A monochromatic light of intensity $5mW$ emits $8\times {{10}^{15}}$ photons per second. The light ejects photoelectrons from a metal surface. The stopping potential is 2eV. The work function of that metal is:
$\begin{align}
  & (A)1.9eV \\
 & (B)2.9eV \\
 & (C)3.2eV \\
 & (D)1.2eV \\
\end{align}$

Answer 1

Hint: Since, the power intensity of light and number of photons emitted at this intensity are provided. On dividing the power by the number of photons, we will get the energy per photon. We will then convert it into electron-volt. Then, finally using the formula for the work function of a metal, that is total energy minus the stopping potential, we can calculate the work function of the given metal.

Complete step-by-step answer:
Let the intensity of light be denoted by $P$. Then, its value has been given to us as:
$\Rightarrow P=5mW$
$\Rightarrow P=5\times {{10}^{-3}}W$ [Let this expression be equation number (1)]
Now, let the number of photons be denoted by $n$. Then, $n$is equal to:
$\Rightarrow n=8\times {{10}^{15}}$ [Let this expression be equation number (2)]
Thus, the total energy of one photon (say E) can be calculated as:
$\Rightarrow E=\dfrac{P}{n}$
That is, the division of equation number (1) by (2).
Putting the values of these terms in the above equation, we get:
$\begin{align}
  & \Rightarrow E=\dfrac{5\times {{10}^{-3}}}{8\times {{10}^{15}}}J \\
 & \Rightarrow E=6.25\times {{10}^{-19}}J \\
\end{align}$
Converting it into electron-volt, we get:
$\Rightarrow E=\dfrac{6.25\times {{10}^{-19}}}{1.6\times {{10}^{-19}}}eV$
$\Rightarrow E=3.9eV$
 Now, the work function of a metal is given by the following formula:
$\Rightarrow W=E-{{V}_{S}}$
Where,
E is the total energy of a photon which is calculated as 3.9eV
${{V}_{S}}$ is the stopping potential of the metal which is given as 2eV
Putting the values of these terms in the above equation, we get the work function as:
$\begin{align}
  & \Rightarrow W=\left( 3.9-2 \right)eV \\
 & \therefore W=1.9eV \\
\end{align}$
Hence, the work function of the metal comes out to be 1.9eV .

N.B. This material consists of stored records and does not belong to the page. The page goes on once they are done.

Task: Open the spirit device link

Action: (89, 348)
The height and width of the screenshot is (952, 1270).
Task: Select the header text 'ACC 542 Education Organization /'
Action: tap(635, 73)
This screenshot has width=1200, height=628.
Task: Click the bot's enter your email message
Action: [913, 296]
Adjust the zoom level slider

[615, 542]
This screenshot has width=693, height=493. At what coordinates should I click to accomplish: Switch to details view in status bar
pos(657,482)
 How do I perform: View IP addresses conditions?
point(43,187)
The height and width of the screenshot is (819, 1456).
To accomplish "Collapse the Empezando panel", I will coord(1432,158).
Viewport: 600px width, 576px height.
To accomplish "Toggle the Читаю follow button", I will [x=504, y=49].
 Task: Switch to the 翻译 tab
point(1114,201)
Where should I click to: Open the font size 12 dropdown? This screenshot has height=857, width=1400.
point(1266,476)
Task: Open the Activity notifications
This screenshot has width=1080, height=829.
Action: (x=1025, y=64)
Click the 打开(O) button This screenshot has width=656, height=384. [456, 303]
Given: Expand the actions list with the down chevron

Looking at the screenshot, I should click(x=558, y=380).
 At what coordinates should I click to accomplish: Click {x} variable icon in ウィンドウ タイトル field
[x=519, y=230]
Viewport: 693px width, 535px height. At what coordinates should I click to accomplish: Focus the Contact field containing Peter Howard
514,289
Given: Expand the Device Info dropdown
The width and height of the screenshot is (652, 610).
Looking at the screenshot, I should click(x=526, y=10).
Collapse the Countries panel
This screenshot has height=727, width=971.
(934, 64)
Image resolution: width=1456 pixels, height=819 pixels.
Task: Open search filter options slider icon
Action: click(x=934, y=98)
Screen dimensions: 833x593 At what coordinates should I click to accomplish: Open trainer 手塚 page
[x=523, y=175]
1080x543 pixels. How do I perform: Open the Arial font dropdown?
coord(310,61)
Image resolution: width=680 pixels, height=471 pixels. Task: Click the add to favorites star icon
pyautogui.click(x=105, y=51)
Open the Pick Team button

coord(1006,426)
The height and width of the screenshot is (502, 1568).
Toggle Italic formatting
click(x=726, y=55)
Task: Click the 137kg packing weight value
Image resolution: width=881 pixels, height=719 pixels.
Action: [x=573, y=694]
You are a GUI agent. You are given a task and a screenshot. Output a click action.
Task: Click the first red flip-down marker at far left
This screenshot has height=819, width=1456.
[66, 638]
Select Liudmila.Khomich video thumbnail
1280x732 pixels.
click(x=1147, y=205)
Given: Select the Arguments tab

So, the correct answer is “Option A”.

Note: In case of photoelectric phenomenon, if the total energy of incident light wave is less than the stopping potential of the metal, then no photoelectrons emit from the metal. Also, the most widely used element in photoelectric effect is Cesium because of its very low ionization energy.